October 14, 2010
Several new-media have quoted an early story on our October 12th note which suggested we saw risks that origination flaws would allow investors to challenge securitizations on $1.3 trillion of mortgages. This is incorrect. The story read: “potential paperwork errors on some of the $1.34 trillion of securitized home mortgages may give investors an opening to challenge the legality of deals, threatening to unnerve financial markets”.
Based on the large scale operational failures in foreclosure processing and the number of foreclosures in which borrowers have been able to challenge a mortgage trusts ability to foreclose, it appears that some trustees are at risk of large scale failures to properly assign the notes to the trust.
Before anyone can offer a reasonable estimate of the number of mortgages or trusts at risk, there needs to be a broad assessment of operational controls that oversaw the moving of pools of mortgages from originators to trusts for the benefit of MBS investors. We believe that the assignment of notes in “blank” name, which was a standard practice, materially increased the risks of shoddy assignments.
We are not suggesting a Lehman style crisis will necessarily occur. We are suggesting
that if the investigation of front-end documentation practices uncovers assignment
failures in any scale resembling the back-end foreclosure processing failures, the scale of uncertainty could create a market response reminiscent of that Lehman period.
It is our belief that, given the black box nature of the process and the former white-hot origination market, some trustees may not have properly transferred notes to the trusts. If not properly transferred, the “true sale” of mortgages to the trusts that issued mortgagebacked securities would be in question. If this proves to have occurred we believe the Trustee, may have liability.
To understand the increased risks posed from “blank” assignments, it is worth
understanding the arcane process by which mortgages are transferred from a
securitization sponsor to the trust. As we stated in our comment of October 12th:
“Nearly all Pooling and Servicing Agreements require that “On the Closing Date, the Purchaser will assign to the Trustee pursuant to the Pooling and Servicing Agreement all of its right, title and interest in and to the Mortgage Loans and its rights under this Agreement (to the extent set forth in Section 15), and the Trustee shall succeed to such right, title and interest in and to the Mortgage Loans and the Purchaser’s rights under this Agreement (to the extent set forth in Section 15)”. Also, an Assignment of Mortgage must accompany each note and this almost never happens. We believe nearly every single loan transferred was transferred to the Trust in “blank” name.

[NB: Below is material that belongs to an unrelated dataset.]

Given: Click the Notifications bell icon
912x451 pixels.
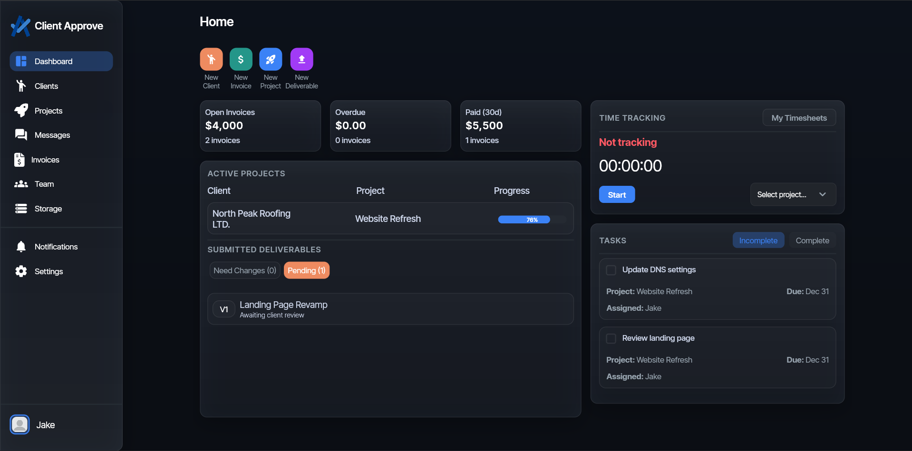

“In blank name” is a concern to us because of the increased risks of documentation failure that it brings. When a note is assigned “in blank name” it apparently becomes a “bearer instrument”. As a result the requirements of transfer become significantly more cumbersome and at risk of failure. Because “blank name” makes this a bearer instrument, a receipt of delivery and acceptance from the originator to the sponsor, a receipt of delivery and acceptance from the sponsor to the depositor, and a receipt of delivery and acceptance from the depositor to the trustee are all required. Moreover, the custodian must have all of these documents and the original notes before the loan is considered to be owned by the trust. It is the responsibility of the trustee to make sure that all documentation has been properly delivered to the custodian and, it is our belief and understanding, that is would be the trustees that would be on the hook for failing in that capacity.

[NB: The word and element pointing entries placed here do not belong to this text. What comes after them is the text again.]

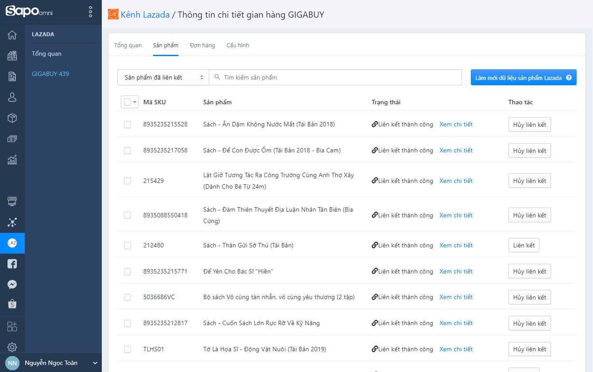The width and height of the screenshot is (593, 372).
Task: Open the Cấu hình tab
Action: click(x=238, y=45)
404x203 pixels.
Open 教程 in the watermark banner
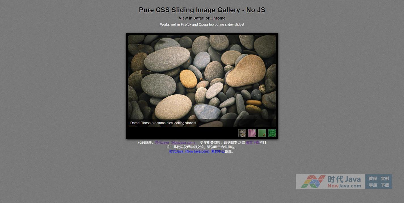373,178
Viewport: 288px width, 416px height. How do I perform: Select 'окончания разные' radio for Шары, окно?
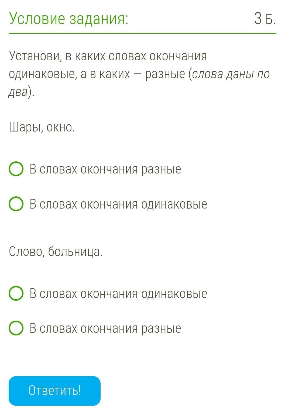[x=16, y=169]
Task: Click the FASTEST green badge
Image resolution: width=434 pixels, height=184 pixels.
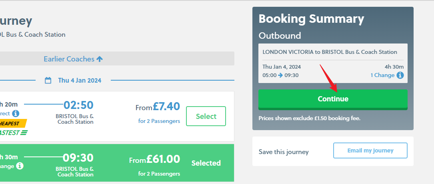Action: (x=12, y=133)
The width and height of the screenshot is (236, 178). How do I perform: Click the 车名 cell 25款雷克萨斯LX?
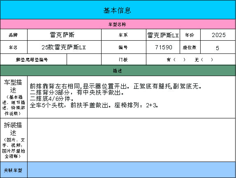coord(64,47)
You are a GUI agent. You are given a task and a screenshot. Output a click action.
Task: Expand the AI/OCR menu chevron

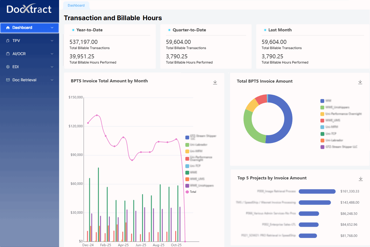(x=52, y=54)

There have been a large numbers of foreclosure proceedings where, because of improper assignments, the trust has been unable to demonstrate the right to foreclose. It is thus that we raised concern about the transfer “in blank name”. We do believe it likely the rush to move large volumes of loans may well have resulted in operational failures in the “true sale” process by some selling firms and trustees. Were this “missing assignment” problem, which we are witnessing in individual foreclosure proceedings, to be found to have resulted from widespread failure of issuers and trusts to properly transfer rights there would be appear to be a strong legal basis for the calling into question securitizations. As example, consider an investor who bought an MBS security in 2007 and sold that MBS at a loss in the market meltdown of 2008. As a result of the information coming out during the “foreclosure moratoria”, the investor might now witness the trusts inability to
foreclose on a defaulted borrower because it is found not to have properly perfected their mortgage note claim. Substantively, the original investor who bought and took a loss on a “mortgage backed” security would have taken a loss on a “mortgage backed” that did not properly own the mortgages it claimed to be backed by. It is reasonable to believe that this investor would consider suit against the trustee to recoup losses.
Unfortunately, the rising uncertainty is only increased by the current reality that real
estate, trust and many of the related tax issues are currently addressed as state rather than federal issues. Other than offering to act as referee, short of a politically charged battle that may result from asserting interstate commerce authorities, there appears no current opportunity for the federal government to create a uniform solution.